Stabilising Britain’s finances will be painful but the government must persevere, say BCC
22 May 12
Public sector borrowing in April 2012 was -£16.5bn (a surplus) compared with £9.1bn in April 2011. David Kern, Chief Economist at British Chambers of Commerce has surveyed the figures and casts his view.
Commenting, David Kern, Chief Economist at the British Chambers of Commerce (BCC), said: “The strong improvement in April’s public finances is due to the transfer of Royal Mail’s pension fund to the public sector. This resulted in a one off reduction in public borrowing of some £28bn. Excluding this factor, the deficit last month was larger than a year ago. Eliminating Britain’s fiscal deficit remains a top priority and will present huge challenges for the UK economy. Although this is achievable, it will mean painful sacrifices for businesses and consumers, with the eurozone crisis adding to these difficulties.

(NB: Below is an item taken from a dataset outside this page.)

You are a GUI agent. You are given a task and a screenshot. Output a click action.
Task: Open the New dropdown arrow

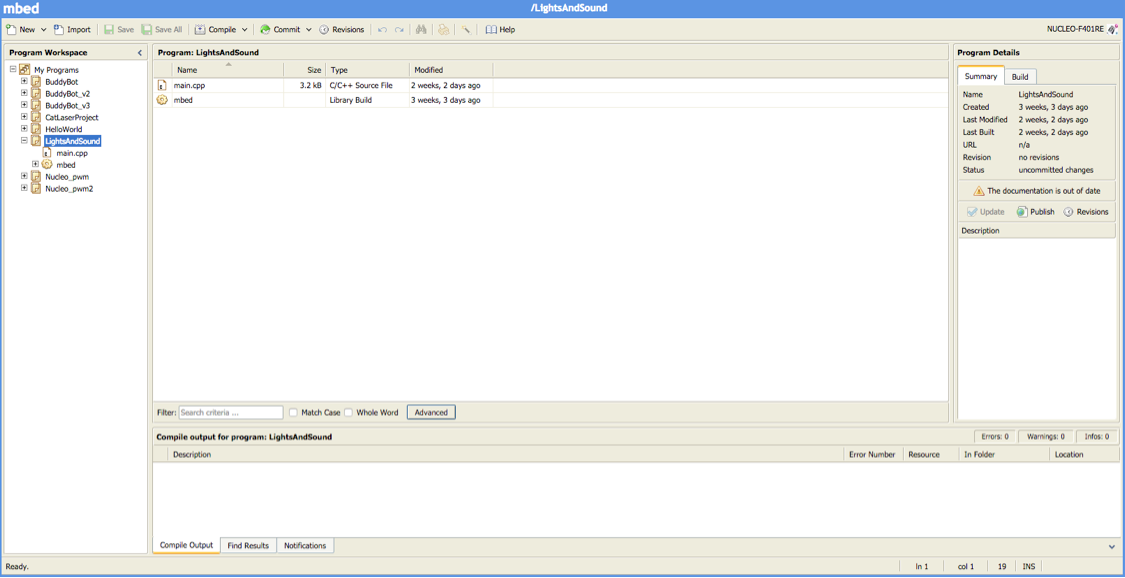(43, 30)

“We must stick to Plan A, but it is just as important to reallocate priorities within the current spending envelope so that businesses can drive growth. Cutting regulation, supporting Britain’s exporters and increasing infrastructure spending are possible within the government’s current plan, all of which are crucial to sustaining the recovery. Furthermore, increased credibility in the financial markets provides the government with more flexibility which can be used to boost public investment.”